Cureus. 2020 Jun 9;12(6):e8527. doi: 10.7759/cureus.8527.
Focal seizures related to non-ketotic hyperglycemia (NKH) are rare in clinical practice. Plasma glucose levels are usually above 16.6 mmol/L and with normal or slightly elevated serum osmolality. The occurrence of focal seizures may be augmented by the absence of ketoacidosis. Electroencephalogram (EEG) during seizures usually confirms the diagnosis, however, the absence of epileptiform discharges does not rule out seizures. A non-ketotic hyperglycemia-associated occipital lobe seizure can manifest itself as color flashes, blurry vision with periodic confusion, and usually resolves with insulin treatment and rehydration. We are reporting a 65-year-old male patient who presented with intermittent confusion and left-sided visual disturbances, found to have a blood glucose of 33.7 mmol/L with a normal anion gap of 10 and calculated serum osmolality of 303 mOsm/L. The patient's visual disturbances responded very well to rehydration and insulin treatment.

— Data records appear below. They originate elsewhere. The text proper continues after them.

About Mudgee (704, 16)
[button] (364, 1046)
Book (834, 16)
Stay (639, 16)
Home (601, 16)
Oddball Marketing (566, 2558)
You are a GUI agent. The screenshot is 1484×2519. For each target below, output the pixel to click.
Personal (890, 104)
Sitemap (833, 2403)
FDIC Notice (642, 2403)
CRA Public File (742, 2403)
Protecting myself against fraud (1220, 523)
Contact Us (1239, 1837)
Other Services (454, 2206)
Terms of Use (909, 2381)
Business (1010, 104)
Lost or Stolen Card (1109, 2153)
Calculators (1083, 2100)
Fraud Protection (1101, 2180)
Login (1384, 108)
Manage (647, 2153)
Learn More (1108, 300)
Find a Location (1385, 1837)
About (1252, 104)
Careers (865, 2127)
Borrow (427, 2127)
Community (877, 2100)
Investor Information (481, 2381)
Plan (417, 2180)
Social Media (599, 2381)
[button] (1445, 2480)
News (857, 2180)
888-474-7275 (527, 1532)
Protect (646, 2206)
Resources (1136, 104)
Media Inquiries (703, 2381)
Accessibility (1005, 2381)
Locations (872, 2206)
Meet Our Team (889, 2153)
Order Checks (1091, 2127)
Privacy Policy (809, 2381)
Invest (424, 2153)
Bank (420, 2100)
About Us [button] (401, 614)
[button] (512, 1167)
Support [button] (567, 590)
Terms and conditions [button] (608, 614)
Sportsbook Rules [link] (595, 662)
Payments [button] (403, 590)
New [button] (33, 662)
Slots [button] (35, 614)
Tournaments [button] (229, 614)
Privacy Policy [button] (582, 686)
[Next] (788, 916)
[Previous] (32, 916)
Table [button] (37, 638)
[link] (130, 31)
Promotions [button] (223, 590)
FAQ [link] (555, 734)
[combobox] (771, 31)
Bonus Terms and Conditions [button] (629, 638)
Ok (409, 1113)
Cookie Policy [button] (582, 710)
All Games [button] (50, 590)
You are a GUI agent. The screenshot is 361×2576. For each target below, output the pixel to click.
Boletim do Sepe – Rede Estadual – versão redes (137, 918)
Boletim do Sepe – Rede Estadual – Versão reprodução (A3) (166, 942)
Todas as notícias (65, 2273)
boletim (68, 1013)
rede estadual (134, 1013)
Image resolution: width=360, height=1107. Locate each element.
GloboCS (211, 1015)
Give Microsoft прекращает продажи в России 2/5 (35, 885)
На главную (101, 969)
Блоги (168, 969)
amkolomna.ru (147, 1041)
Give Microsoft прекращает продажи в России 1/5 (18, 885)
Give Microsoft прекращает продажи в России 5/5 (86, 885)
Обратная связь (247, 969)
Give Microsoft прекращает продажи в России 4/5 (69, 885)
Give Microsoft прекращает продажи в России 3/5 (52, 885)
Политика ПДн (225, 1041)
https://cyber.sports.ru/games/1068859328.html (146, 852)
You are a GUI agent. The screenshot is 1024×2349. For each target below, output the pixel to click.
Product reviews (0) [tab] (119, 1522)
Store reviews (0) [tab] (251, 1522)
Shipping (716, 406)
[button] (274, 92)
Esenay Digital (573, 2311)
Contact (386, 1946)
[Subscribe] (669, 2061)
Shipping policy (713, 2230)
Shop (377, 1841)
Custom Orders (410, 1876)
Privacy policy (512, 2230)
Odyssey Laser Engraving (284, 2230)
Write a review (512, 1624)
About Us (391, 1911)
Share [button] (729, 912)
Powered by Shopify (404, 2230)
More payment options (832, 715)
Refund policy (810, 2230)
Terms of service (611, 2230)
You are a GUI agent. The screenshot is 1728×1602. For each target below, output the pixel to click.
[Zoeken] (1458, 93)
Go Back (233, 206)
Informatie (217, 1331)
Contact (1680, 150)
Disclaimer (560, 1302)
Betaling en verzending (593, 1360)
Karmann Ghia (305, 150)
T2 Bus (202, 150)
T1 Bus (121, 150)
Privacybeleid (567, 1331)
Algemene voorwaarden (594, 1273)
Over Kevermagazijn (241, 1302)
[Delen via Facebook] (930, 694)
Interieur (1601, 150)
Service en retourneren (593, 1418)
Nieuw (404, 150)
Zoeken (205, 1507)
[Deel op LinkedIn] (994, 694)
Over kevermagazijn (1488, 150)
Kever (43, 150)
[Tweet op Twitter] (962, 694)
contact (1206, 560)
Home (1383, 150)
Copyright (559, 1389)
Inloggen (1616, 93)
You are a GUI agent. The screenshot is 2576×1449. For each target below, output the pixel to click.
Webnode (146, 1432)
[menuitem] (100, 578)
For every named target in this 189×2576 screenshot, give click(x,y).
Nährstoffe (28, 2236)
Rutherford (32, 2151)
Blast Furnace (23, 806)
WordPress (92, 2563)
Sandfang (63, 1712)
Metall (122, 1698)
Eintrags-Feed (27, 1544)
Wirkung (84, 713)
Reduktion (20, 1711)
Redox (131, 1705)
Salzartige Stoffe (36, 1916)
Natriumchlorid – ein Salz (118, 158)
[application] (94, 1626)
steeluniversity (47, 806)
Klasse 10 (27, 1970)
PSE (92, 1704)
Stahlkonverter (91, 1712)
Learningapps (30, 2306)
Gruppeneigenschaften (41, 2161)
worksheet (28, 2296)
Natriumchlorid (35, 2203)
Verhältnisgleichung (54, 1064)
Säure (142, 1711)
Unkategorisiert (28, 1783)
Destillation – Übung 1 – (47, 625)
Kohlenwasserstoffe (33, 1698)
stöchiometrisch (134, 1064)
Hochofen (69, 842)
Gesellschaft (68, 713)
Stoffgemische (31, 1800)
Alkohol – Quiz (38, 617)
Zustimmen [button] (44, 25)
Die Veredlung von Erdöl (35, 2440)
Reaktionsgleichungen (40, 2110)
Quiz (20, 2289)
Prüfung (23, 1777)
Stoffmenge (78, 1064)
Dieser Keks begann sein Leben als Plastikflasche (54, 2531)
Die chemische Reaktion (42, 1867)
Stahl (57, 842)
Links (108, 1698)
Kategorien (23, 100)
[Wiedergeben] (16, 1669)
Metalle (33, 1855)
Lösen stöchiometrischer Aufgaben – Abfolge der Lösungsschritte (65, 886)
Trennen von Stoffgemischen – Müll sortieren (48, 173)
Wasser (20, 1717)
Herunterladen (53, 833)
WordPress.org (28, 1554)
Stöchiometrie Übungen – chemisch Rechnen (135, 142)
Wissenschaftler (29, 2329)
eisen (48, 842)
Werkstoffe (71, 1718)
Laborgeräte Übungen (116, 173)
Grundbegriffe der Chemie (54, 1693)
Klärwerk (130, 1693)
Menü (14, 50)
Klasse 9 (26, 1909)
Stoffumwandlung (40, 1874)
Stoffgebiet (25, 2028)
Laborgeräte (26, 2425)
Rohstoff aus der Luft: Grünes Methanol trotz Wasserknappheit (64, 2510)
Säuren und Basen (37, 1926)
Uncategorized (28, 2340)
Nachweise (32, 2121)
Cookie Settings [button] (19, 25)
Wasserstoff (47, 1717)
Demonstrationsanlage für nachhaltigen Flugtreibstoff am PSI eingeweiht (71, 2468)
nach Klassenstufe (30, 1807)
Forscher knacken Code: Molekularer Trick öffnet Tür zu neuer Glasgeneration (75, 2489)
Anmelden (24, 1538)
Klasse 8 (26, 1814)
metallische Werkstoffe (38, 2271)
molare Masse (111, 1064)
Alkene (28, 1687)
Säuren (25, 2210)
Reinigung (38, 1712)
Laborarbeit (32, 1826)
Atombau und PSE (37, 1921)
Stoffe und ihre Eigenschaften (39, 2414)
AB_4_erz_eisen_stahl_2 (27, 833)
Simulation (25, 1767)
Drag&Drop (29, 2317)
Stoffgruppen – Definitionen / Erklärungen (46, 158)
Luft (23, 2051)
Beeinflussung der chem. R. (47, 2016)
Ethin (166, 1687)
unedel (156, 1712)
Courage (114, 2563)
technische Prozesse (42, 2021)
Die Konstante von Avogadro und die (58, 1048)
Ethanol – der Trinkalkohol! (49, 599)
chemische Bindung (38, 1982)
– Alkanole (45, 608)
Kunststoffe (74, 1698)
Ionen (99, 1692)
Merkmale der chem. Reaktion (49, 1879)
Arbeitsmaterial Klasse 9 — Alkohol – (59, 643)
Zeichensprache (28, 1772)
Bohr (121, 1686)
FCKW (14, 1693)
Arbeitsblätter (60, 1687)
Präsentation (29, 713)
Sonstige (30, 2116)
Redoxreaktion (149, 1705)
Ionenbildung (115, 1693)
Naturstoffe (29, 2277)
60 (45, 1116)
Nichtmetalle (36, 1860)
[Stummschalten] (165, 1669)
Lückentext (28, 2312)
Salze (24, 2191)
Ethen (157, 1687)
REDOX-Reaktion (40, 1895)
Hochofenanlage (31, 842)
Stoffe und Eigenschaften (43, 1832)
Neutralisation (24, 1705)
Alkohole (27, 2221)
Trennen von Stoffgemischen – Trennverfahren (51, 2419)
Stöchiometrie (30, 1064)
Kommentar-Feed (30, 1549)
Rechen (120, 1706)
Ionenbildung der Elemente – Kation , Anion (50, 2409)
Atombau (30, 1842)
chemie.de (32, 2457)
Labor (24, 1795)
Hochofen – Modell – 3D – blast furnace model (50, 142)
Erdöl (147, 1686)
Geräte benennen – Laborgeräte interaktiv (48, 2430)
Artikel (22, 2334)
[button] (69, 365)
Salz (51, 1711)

在临床实践中,与非酮症高血糖(NKH)相关的局灶性癫痫发作很少见。血浆葡萄糖水平通常高于16.6 mmol/L,血清渗透压正常或略有升高。无酮症酸中毒可能会增加局灶性癫痫发作的发生。癫痫发作期间的脑电图(EEG)通常可确诊,然而,无癫痫样放电并不能排除癫痫发作。非酮症高血糖相关的枕叶癫痫发作可表现为色闪、伴有周期性意识模糊的视力模糊,通常通过胰岛素治疗和补液得以缓解。我们报告了一名65岁男性患者,该患者出现间歇性意识模糊和左侧视觉障碍,发现血糖为33.7 mmol/L,阴离子间隙正常为10,计算得出的血清渗透压为303 mOsm/L。该患者的视觉障碍对补液和胰岛素治疗反应良好。